Как белорус я не могу сказать с точки зрения чувствований, что в романе показана именно моя страна (если, конечно, отчаянно не углубляться в чертоги первозданного Полесья). Впрочем, это скорее достоинство произведения, чем недостаток. Герой (автор) не просто любит Беларусь, он буквально обожает её, нянчится со всеми её особенностями и странностями. Всё это тем более заметно по его умилительному ворчанию. У литературы последних времён благоговение не в фаворе, а потому оно дорогого стоит.
Если же обратиться к остро стоящему сейчас вопросу субъективности в границах произведения, то роман Вадима Месяца с большой долей вероятности можно назвать прорывным в том смысле, что его субъект (герой) в тексте изначально предстаёт разобранным (плюралистически расщеплённым), а разновременные и разноплановые фрагменты (главы, хронотопы, достопримечательности в краях и в человеках) выступают в роли сборщиков субъекта, а не его растаскивателей, как это было, например, в тексте Кирилла Медведева, посвящённом трагическим событиям 11 сентября в Нью-Йорке.

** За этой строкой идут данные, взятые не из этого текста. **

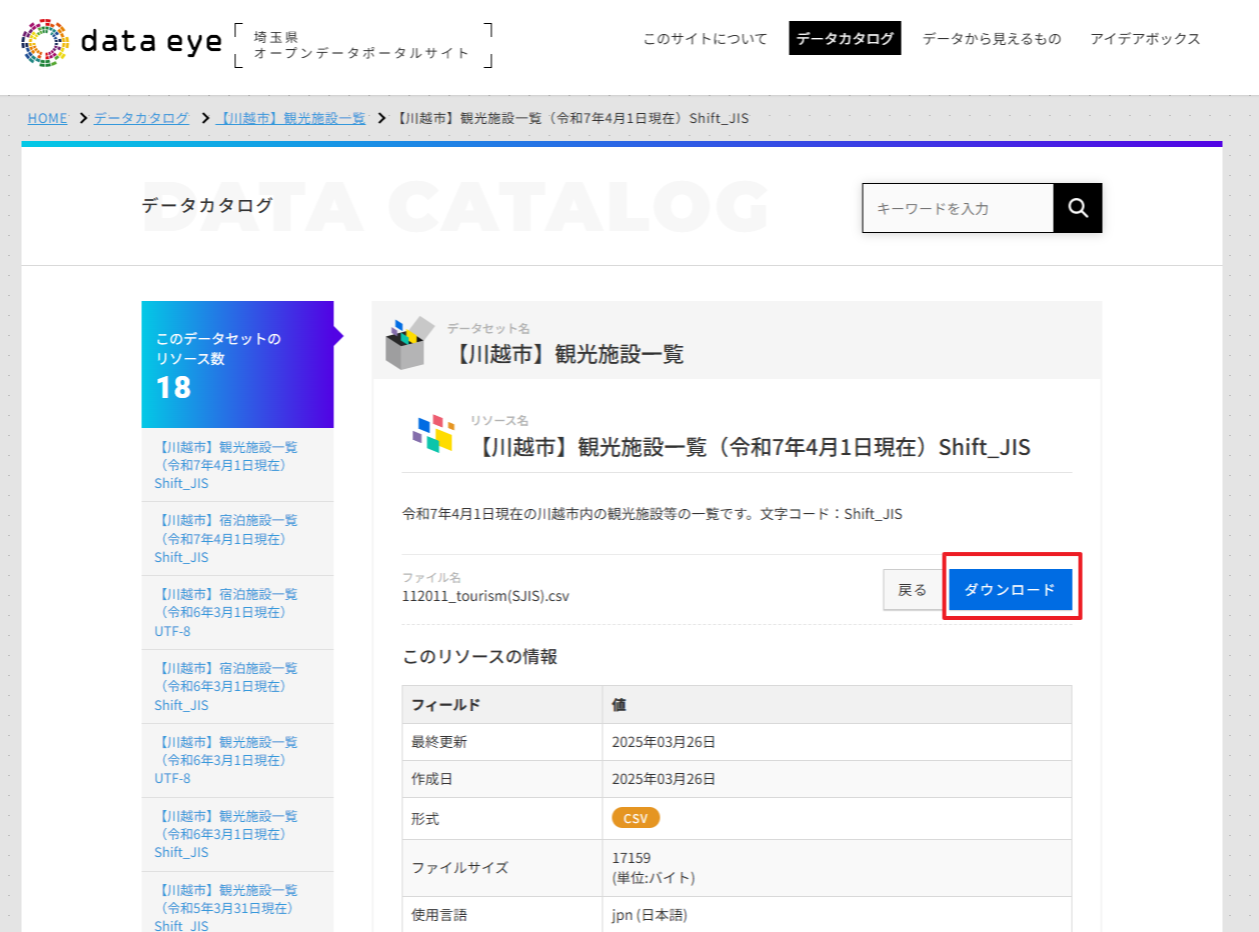Open このサイトについて menu item

[705, 39]
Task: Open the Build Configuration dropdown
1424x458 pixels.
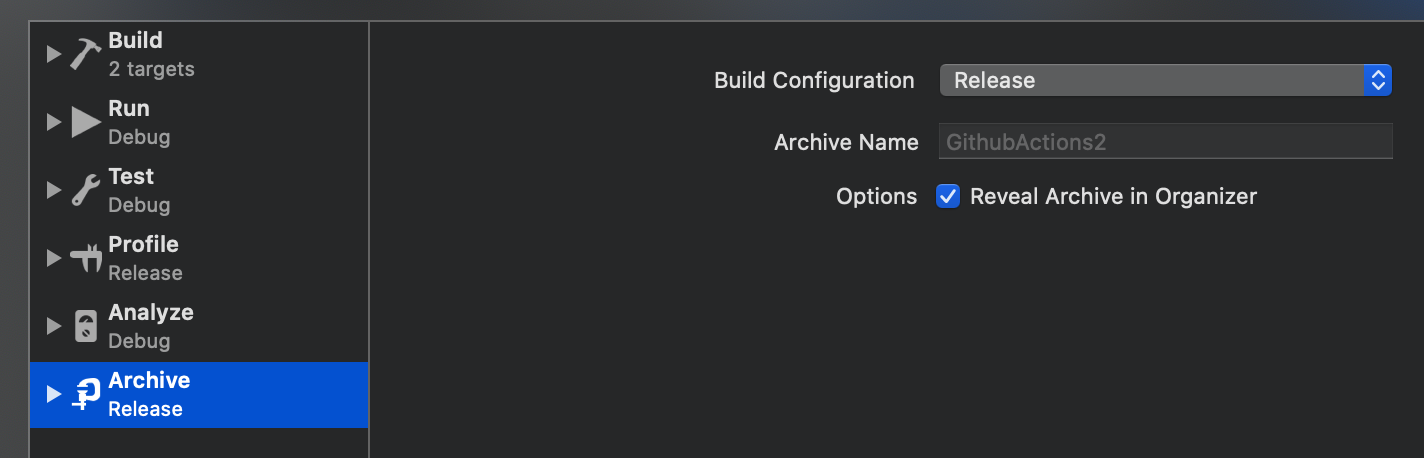Action: pos(1166,80)
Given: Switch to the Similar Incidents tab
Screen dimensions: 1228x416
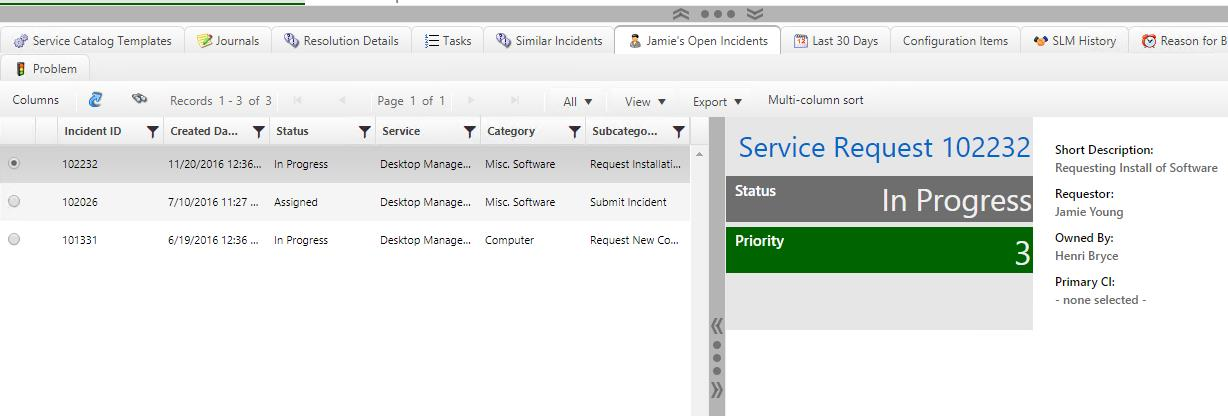Looking at the screenshot, I should coord(549,41).
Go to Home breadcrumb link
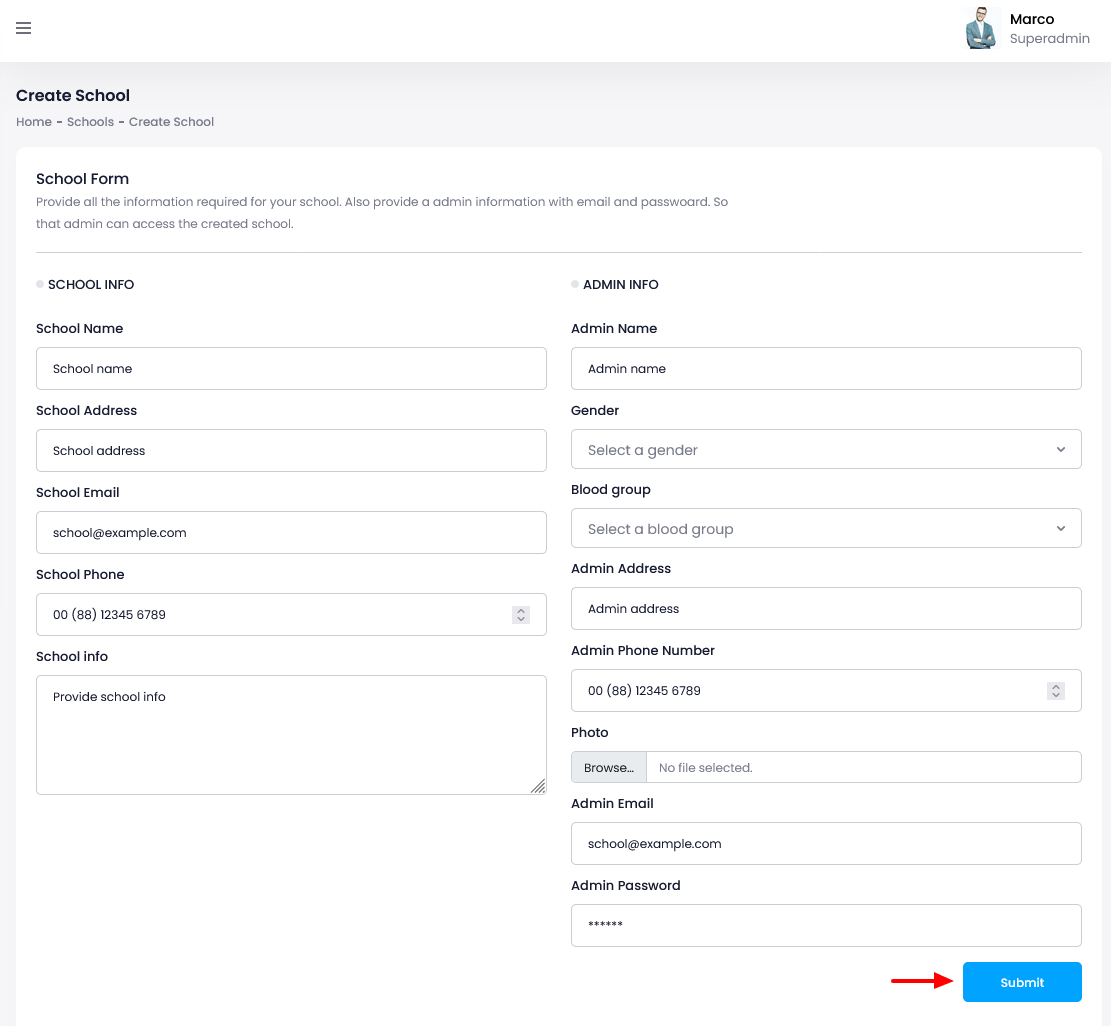This screenshot has height=1026, width=1111. [x=34, y=122]
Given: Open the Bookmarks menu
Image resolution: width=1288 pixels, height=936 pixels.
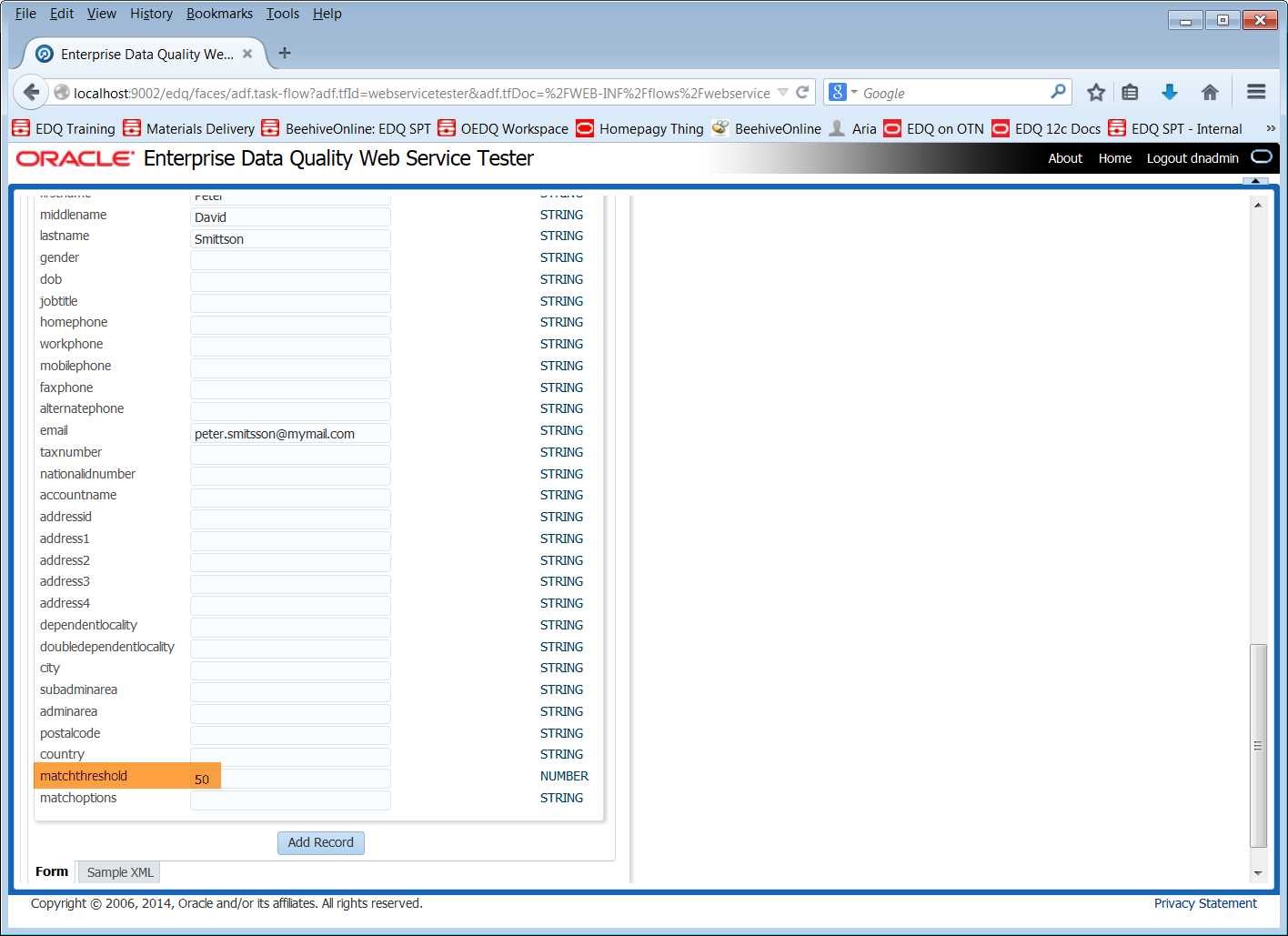Looking at the screenshot, I should click(218, 13).

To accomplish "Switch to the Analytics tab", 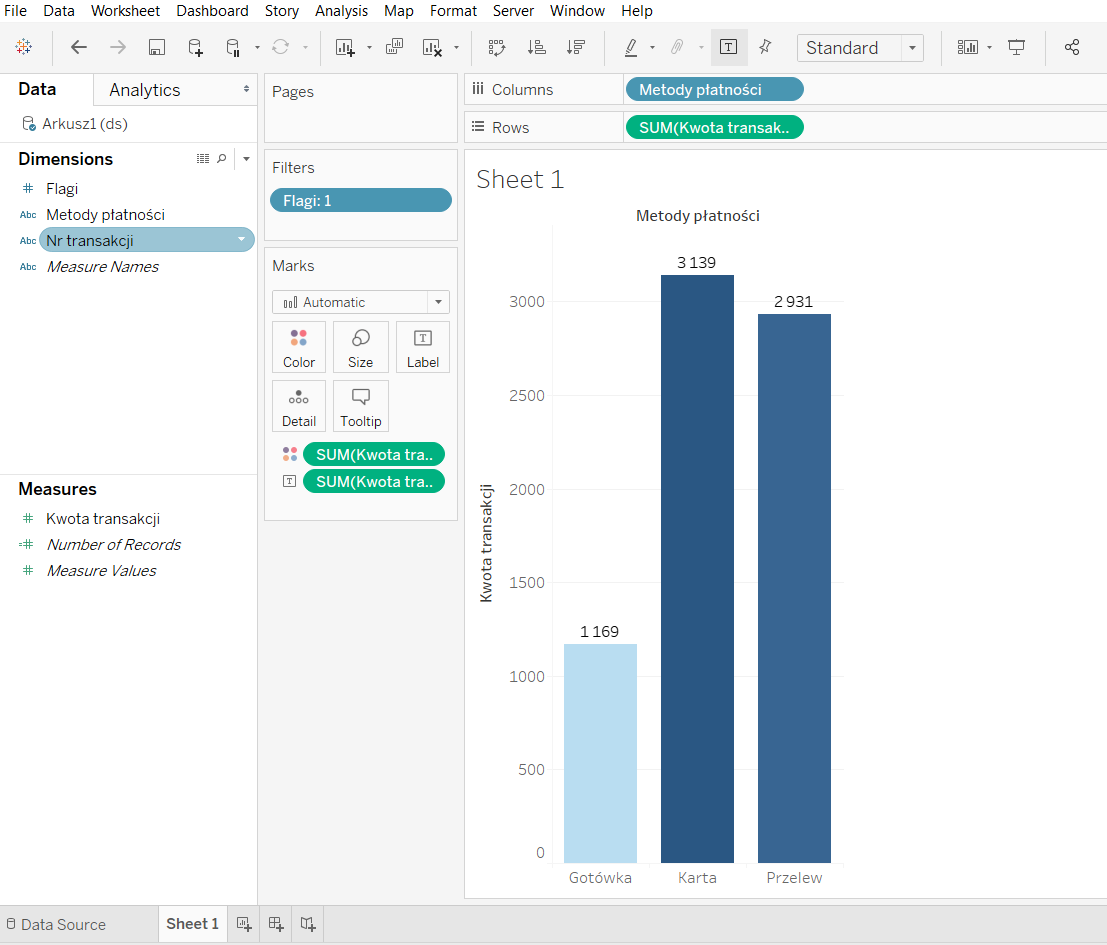I will tap(145, 90).
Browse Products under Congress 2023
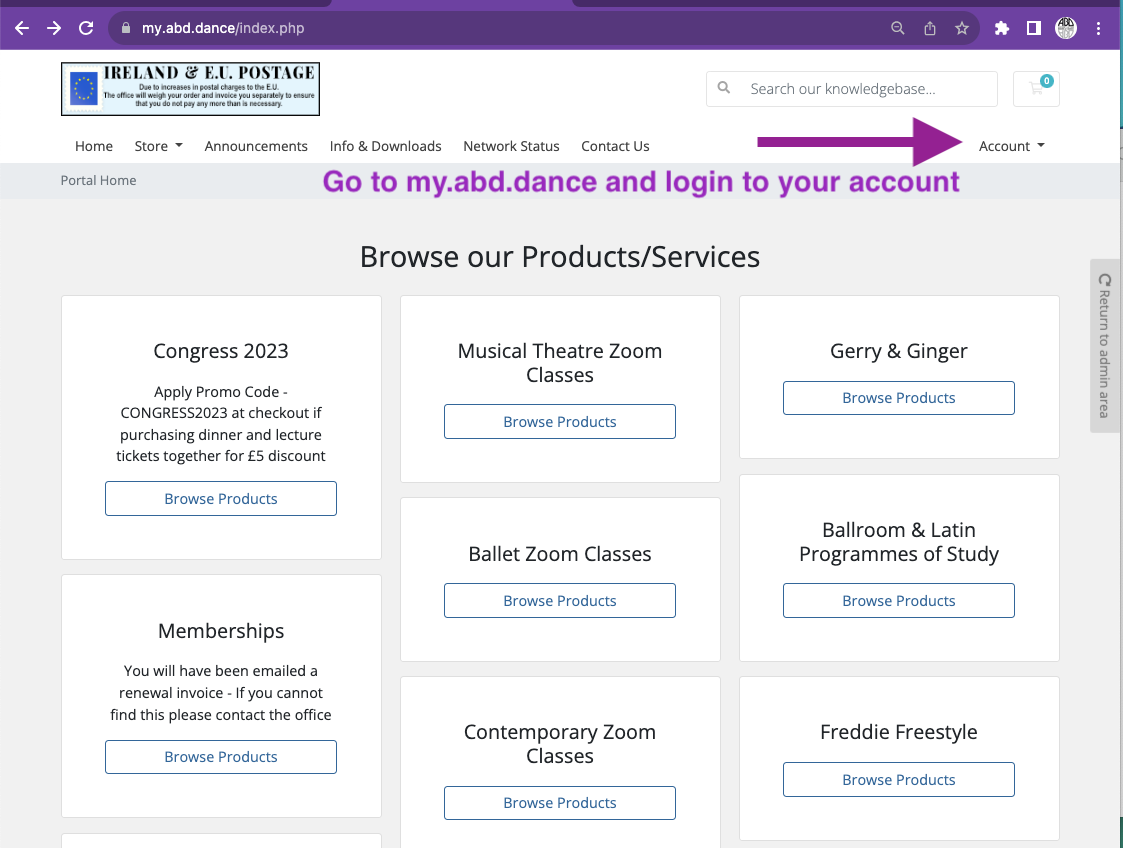This screenshot has width=1123, height=848. 221,498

В этой связи есть риск, что «Легион архангела Гройса» может быть недооценён на данном этапе литературно-критической траектории, заданной постструктуралистскими страбистами. Впрочем, в таком случае именно эта недооценённость и станет главным подтверждением значимости романа и его роли в формировании нового героя (субъекта), который в альтернативе «камень? ножницы? бумага?» выбирает руку с перспективой пожатия.
_________________________________
[1] Бодрийяр Ж. Символический обмен и смерть / Пер. с фр. С. Н. Зенкина. М.: Добросвет, 2000. С. 151.
[2] Кристева Ю. Силы ужаса: эссе об отвращении. СПб.: Алетейя, 2003. С. 40.